The woman is searching her coat pockets. “ Where’s my phone? I’m calling the police.” I’m trying to lift the pup off me long enough to sit and get free of the lights, but it keeps jumping back onto me like I’m the best part of this new game. The woman stops trying to find her phone and says, “ Hey , Siri . Call nine-one-one on speaker.” Then she says to her dog, “ Spark ! Stop . Licking . The . Burglar !”

“ I’m not a burglar!” I say as a muffled-in-a-coat-pocket voice says, “ Nine -one-one, what’s your emergency?”

Hearing the operator’s voice helps the woman find her phone and she pulls it from a pocket. “ I’m trapped in front of my house with a burglar! Send help quickly!” She tries to pull the puppy off me but the strands of lights hold her back. She gives the 9-1-1 operator her address, the dispatcher says they have an officer nearby, and then the woman narrows her eyes at me. “ Nice try, but just saying you aren’t a burglar isn’t getting you out of this.
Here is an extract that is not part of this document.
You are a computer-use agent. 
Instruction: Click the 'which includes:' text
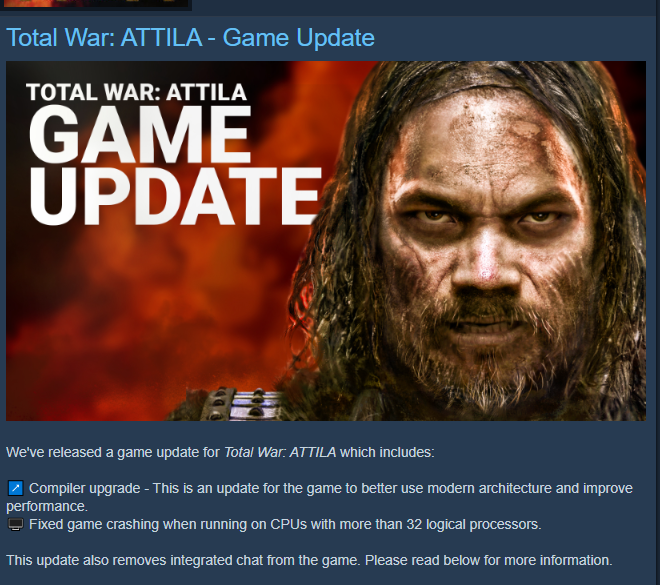(387, 452)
I wasn’t born yesterday.”

I can tell she’s got a good amount of adrenaline coursing through her by her dilated pupils, fast breathing, and tense muscles. So I say, “ I’m not the Grinch , ” in a calm voice, hoping a different tone and phrasing will work better—a trick I learned in the field. “ I’m Santa’s elf.”
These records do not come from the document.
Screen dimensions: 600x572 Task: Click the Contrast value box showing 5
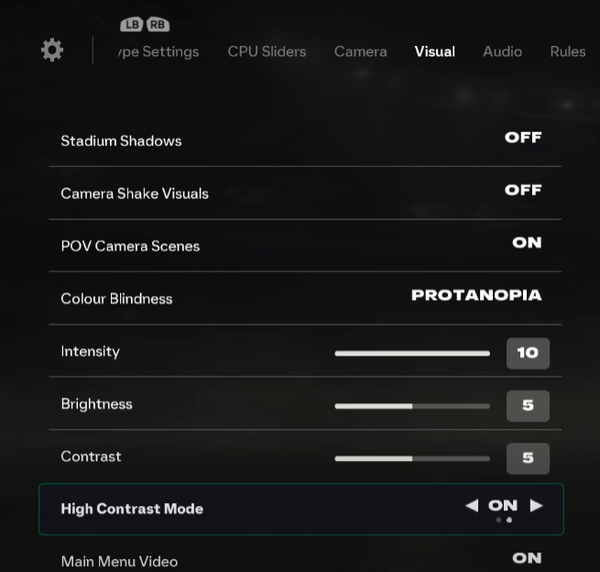[528, 458]
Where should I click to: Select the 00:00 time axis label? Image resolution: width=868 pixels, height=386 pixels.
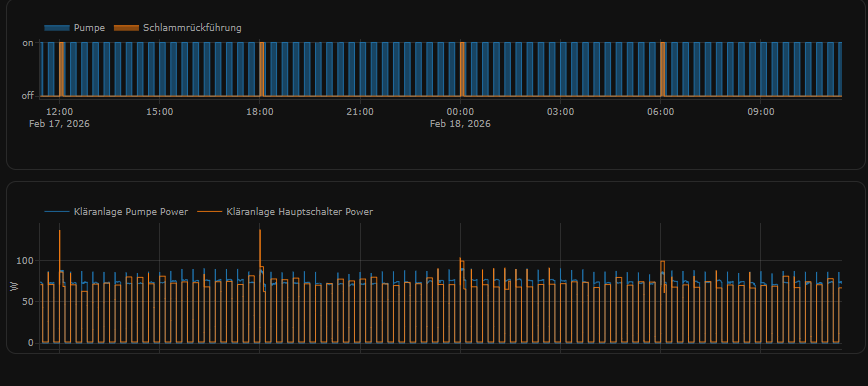point(460,112)
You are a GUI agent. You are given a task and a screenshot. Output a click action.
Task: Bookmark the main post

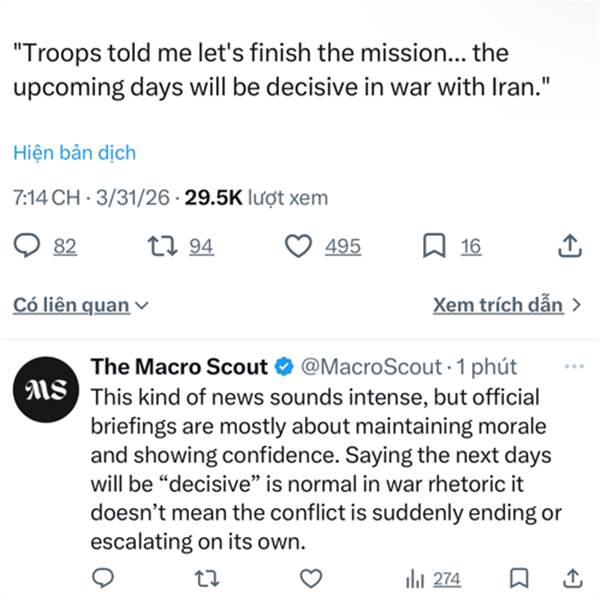[x=435, y=246]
This does get her to stop fighting against the lights long enough to look at me and say, “ You’re what ?”

“ I’m not here to steal Christmas — I’m here to…bring Christmas cheer.” I give her a sheepish grin, hoping she buys my story, and Spark puts its own exclamation mark on my declaration by giving me a long lick up my cheek.

She studies me in the glow of the porch light like she’s judging my trustworthiness. I watch her emotions change as her eyes shift from the tangled mess of lights we’re in to the ladder that has fallen, to the one string of lights running along her roof I already installed. Since they’re not on, they’re difficult to see in the dim light unless you’re really looking. Then , she gasps.

I’m also noticing how beautiful that face of hers is. Her blond and whitish-gray hair is pulled into a loose bun, and I realize how beautiful it is, too. Now that she seems to accept I’m not a thief, I can tell that she’s viewing me differently, too. There’s a charge of electricity between us that surprises and thrills me. Some sparks are definitely flying, and I’m not referring to the dog.

Then , suddenly, instead of the woman’s hair being bathed in the warm glow of the porch light, it’s lit with flashing blue and red. The 9-1-1 operator wasn’t kidding when she said they had someone nearby.